Jeff Hawkins, the author of On intelligence and founder of Palm One and Handspring, is not just an expert in mobile computing. For a long time, Hawkins has been interested in understanding how the brain works. His hope is that a better understanding on human intelligence will make it possible to build intelligent machines.

This passion for understanding intelligence led Hawkins to found the Redwood Neuroscience Institute in 2002 to advance research the field and, eventually, to write this book (together with Sandra Blakeslee).

On intelligence proposes a unified model to describe how the human cortex (the site of our intelligence) works. Hawkins’ hope is that neuroscientists will be able to use this model to accelerate the advance of research in that field; computer scientists might be able to use the model to start experimenting with new approaches to artificial intelligence.
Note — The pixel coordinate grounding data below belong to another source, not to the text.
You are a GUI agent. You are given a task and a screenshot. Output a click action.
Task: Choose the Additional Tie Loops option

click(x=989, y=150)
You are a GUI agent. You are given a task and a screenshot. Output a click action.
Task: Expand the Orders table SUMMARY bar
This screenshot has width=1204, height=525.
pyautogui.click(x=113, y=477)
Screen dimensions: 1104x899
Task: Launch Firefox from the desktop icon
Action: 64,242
The main ideas behind this model are summarized by Hawkins thus:

The human cortex is particularly large and therefore has a massive moemory capacity. It is constantly predicting what you will see, hear and feel, mostly in ways you are unconscious of. These predictions are our thoughts, and, when combined with sensory input, they are our perceptions. I call this view of the brain the memory-prediction framework of intelligence. [...] To make predictions of future events, your neocortex has to store sequences of patterns. To recall the appropriate memories, it has to retrieve patterns by their similarity to past patterns (auto-associative recall). And, finally, memories have to be stored in an invariant form so that the knowledge of past events can be applied to new situations that are similar but not identical to the past.

In the last chapters of the book, Hawkins briefly addresses ethical concerns around building intelligent machines, suggests possible applications of these ideas to the field of artificial intelligence and offers some cautious predictions.
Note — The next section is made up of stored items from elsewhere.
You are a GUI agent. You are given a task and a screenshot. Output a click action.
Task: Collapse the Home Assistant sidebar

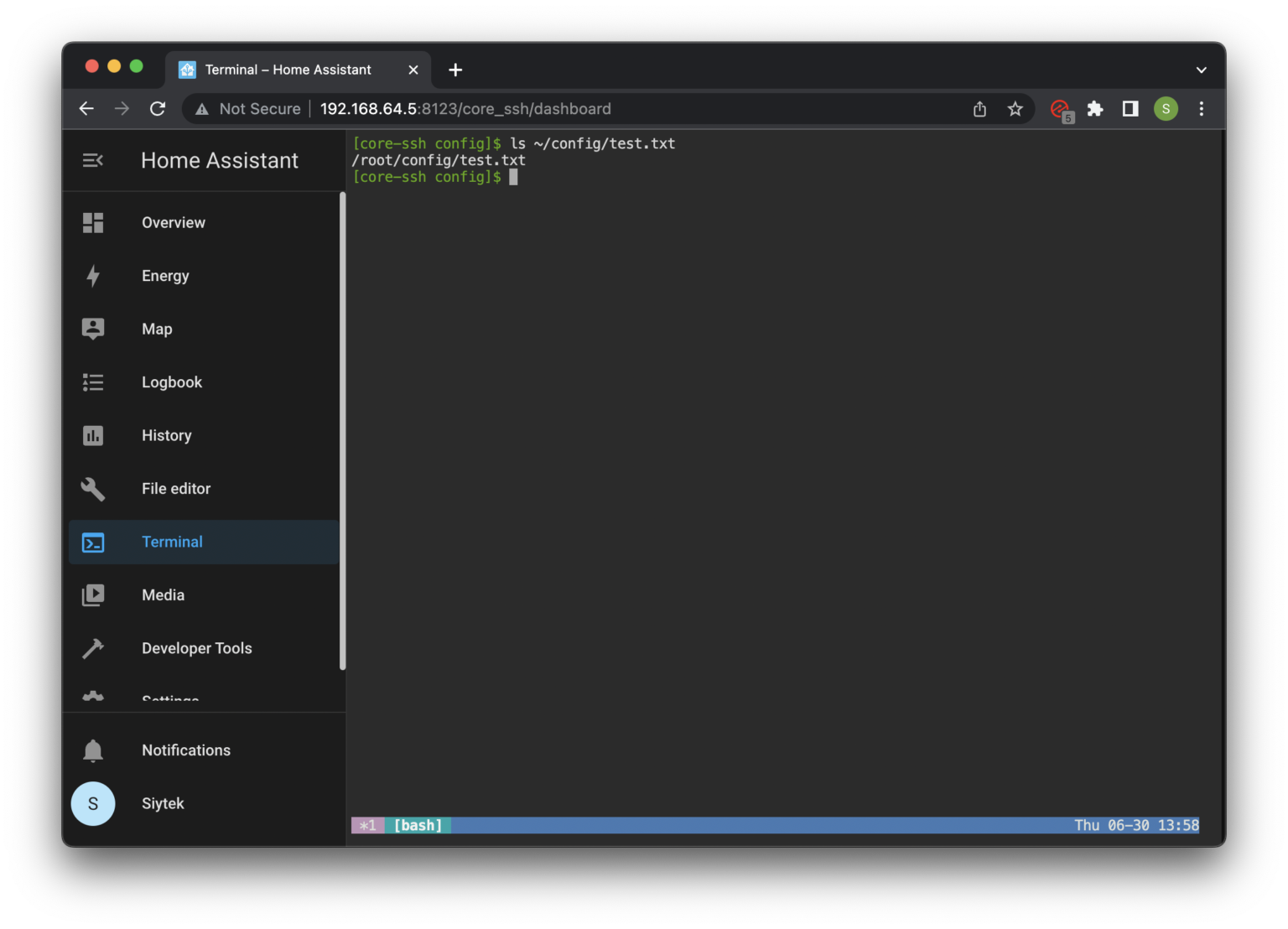[92, 160]
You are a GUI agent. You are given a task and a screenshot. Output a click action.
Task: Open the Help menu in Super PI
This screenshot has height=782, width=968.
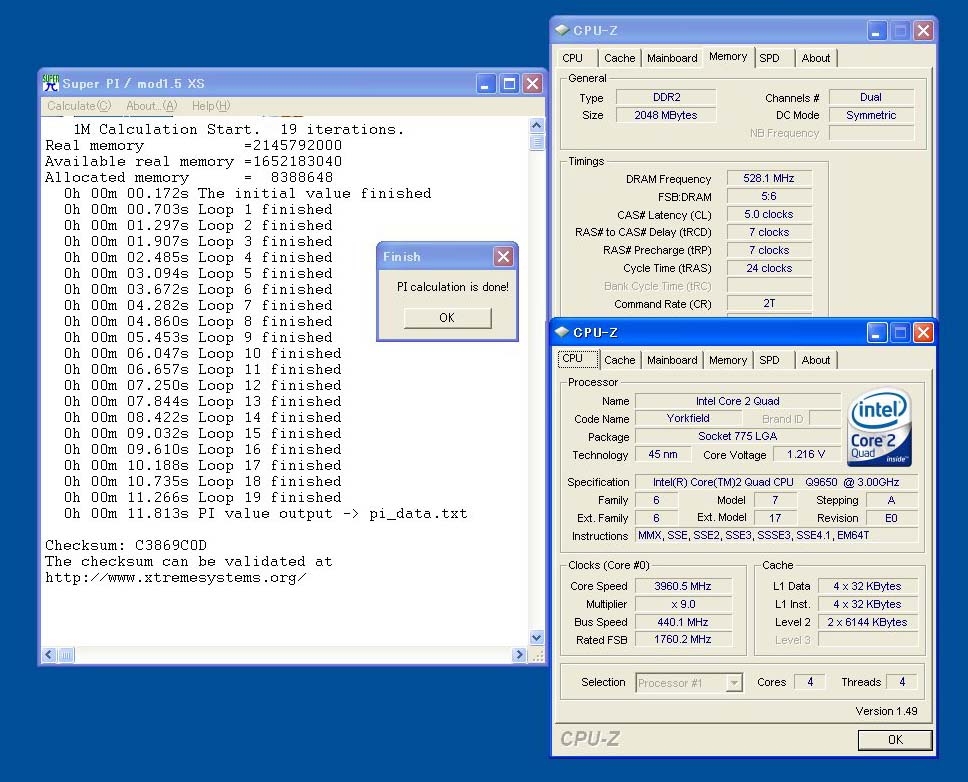pos(210,106)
Overall, I found the book an interesting and informative read. I definitely recommend it for those that are interested in learning a bit more about how the human brain works, or in new possible paths of exploration for the field of AI.

On the negative side, I got a bit bored by the overly detailed 70-page-long description of the cortex. Surely this detailed description is more interesting for someone that has some background in neuroscience (which I don’t), and it is necessary to give Hawkins’ ideas some scientific validity, but I found it the least fun part of the book.